[What is required]:
Write every entry out again, unchanged.

[Input data]:
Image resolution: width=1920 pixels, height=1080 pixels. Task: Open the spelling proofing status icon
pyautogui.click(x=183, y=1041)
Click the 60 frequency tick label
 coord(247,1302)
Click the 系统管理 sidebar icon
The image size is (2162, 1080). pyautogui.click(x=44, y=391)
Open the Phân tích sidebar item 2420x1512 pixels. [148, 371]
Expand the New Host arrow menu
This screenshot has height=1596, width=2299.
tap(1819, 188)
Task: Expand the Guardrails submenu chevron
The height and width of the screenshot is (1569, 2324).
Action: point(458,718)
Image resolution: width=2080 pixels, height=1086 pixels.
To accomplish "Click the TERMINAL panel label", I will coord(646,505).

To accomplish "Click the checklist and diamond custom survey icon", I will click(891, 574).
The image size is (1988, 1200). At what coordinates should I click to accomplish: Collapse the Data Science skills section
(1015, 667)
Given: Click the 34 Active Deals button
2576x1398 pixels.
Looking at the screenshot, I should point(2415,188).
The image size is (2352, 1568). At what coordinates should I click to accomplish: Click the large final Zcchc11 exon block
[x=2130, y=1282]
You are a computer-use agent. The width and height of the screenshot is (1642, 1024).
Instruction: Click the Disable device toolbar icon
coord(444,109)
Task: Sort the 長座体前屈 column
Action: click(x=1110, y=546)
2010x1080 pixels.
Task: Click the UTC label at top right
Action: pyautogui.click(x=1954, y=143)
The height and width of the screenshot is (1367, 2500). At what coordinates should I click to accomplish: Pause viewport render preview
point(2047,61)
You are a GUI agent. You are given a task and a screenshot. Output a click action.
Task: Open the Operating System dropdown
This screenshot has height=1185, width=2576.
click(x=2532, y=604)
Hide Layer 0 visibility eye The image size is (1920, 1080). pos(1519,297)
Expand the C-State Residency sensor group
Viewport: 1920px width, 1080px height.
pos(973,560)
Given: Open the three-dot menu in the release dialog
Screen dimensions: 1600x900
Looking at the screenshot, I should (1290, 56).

[Finished task]:
Image resolution: width=1920 pixels, height=1080 pixels. Task: Open the spelling proofing status icon
pyautogui.click(x=183, y=1041)
Click the 60 frequency tick label
 coord(247,1302)
Click the 系统管理 sidebar icon
The image size is (2162, 1080). pyautogui.click(x=44, y=391)
Open the Phân tích sidebar item 2420x1512 pixels. [148, 371]
Expand the New Host arrow menu
This screenshot has height=1596, width=2299.
tap(1819, 188)
Task: Expand the Guardrails submenu chevron
The height and width of the screenshot is (1569, 2324).
Action: point(458,718)
Image resolution: width=2080 pixels, height=1086 pixels.
To accomplish "Click the TERMINAL panel label", I will coord(646,505).

To accomplish "Click the checklist and diamond custom survey icon", I will click(891, 574).
The image size is (1988, 1200). At what coordinates should I click to accomplish: Collapse the Data Science skills section
(1015, 667)
Given: Click the 34 Active Deals button
2576x1398 pixels.
Looking at the screenshot, I should point(2415,188).
The image size is (2352, 1568). At what coordinates should I click to accomplish: Click the large final Zcchc11 exon block
[x=2130, y=1282]
You are a computer-use agent. The width and height of the screenshot is (1642, 1024).
Instruction: Click the Disable device toolbar icon
coord(444,109)
Task: Sort the 長座体前屈 column
Action: click(x=1110, y=546)
2010x1080 pixels.
Task: Click the UTC label at top right
Action: pyautogui.click(x=1954, y=143)
The height and width of the screenshot is (1367, 2500). At what coordinates should I click to accomplish: Pause viewport render preview
point(2047,61)
You are a GUI agent. You are given a task and a screenshot. Output a click action.
Task: Open the Operating System dropdown
This screenshot has height=1185, width=2576.
click(x=2532, y=604)
Hide Layer 0 visibility eye The image size is (1920, 1080). pos(1519,297)
Expand the C-State Residency sensor group
Viewport: 1920px width, 1080px height.
pos(973,560)
Given: Open the three-dot menu in the release dialog
Screen dimensions: 1600x900
Looking at the screenshot, I should (1290, 56).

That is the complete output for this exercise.